Render the data below as a Markdown table with two columns, Number and Record line, giving one row per line and skipping blank lines. Leave the pictures out.

* Start Data shown *

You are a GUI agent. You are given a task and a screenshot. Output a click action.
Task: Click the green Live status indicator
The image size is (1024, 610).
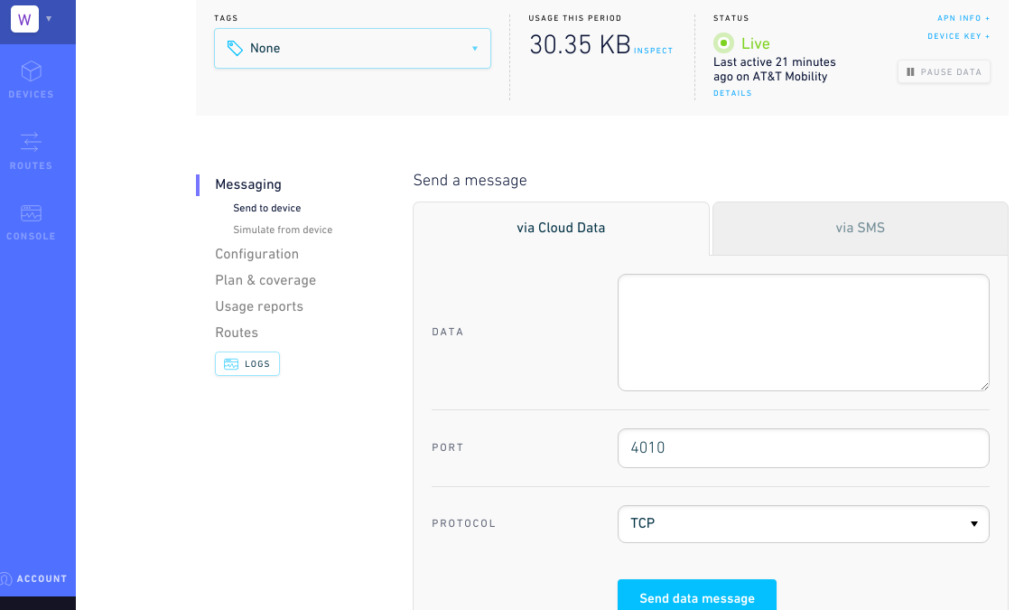723,44
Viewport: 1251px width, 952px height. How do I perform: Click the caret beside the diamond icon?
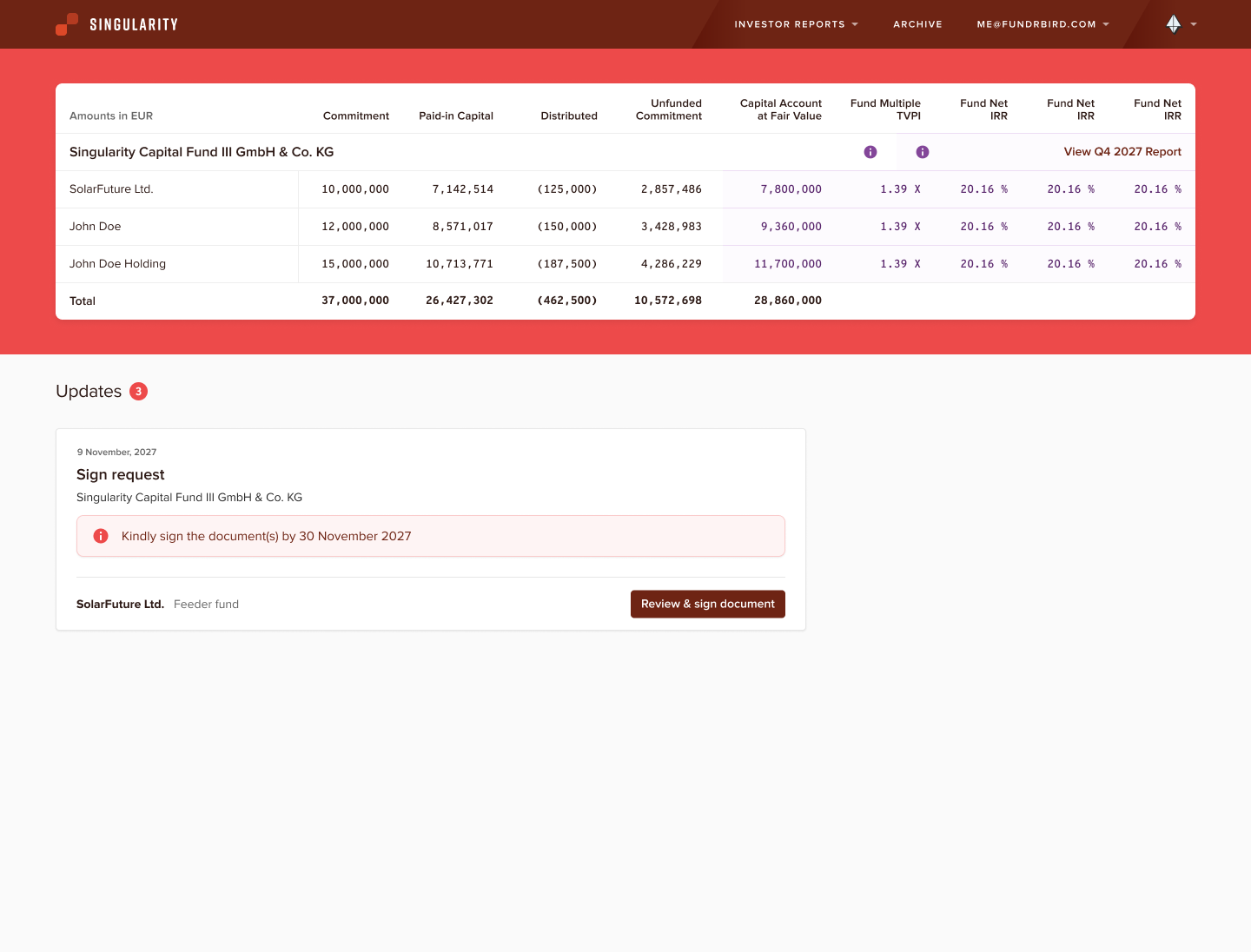tap(1194, 24)
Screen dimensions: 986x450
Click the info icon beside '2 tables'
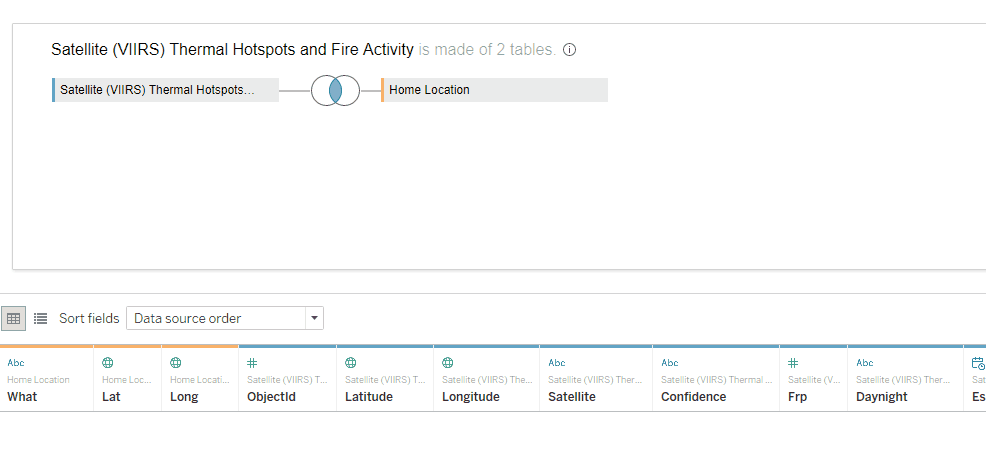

* End Data shown *

▸ **Complete output**
| Number | Record line |
|---|---|
| 1 | You are a GUI agent. You are given a task and a screenshot. Output a click action. |
| 2 | Task: Click the green Live status indicator |
| 3 | The image size is (1024, 610). |
| 4 | 723,44 |
| 5 | Viewport: 1251px width, 952px height. How do I perform: Click the caret beside the diamond icon? |
| 6 | tap(1194, 24) |
| 7 | Screen dimensions: 986x450 |
| 8 | Click the info icon beside '2 tables' |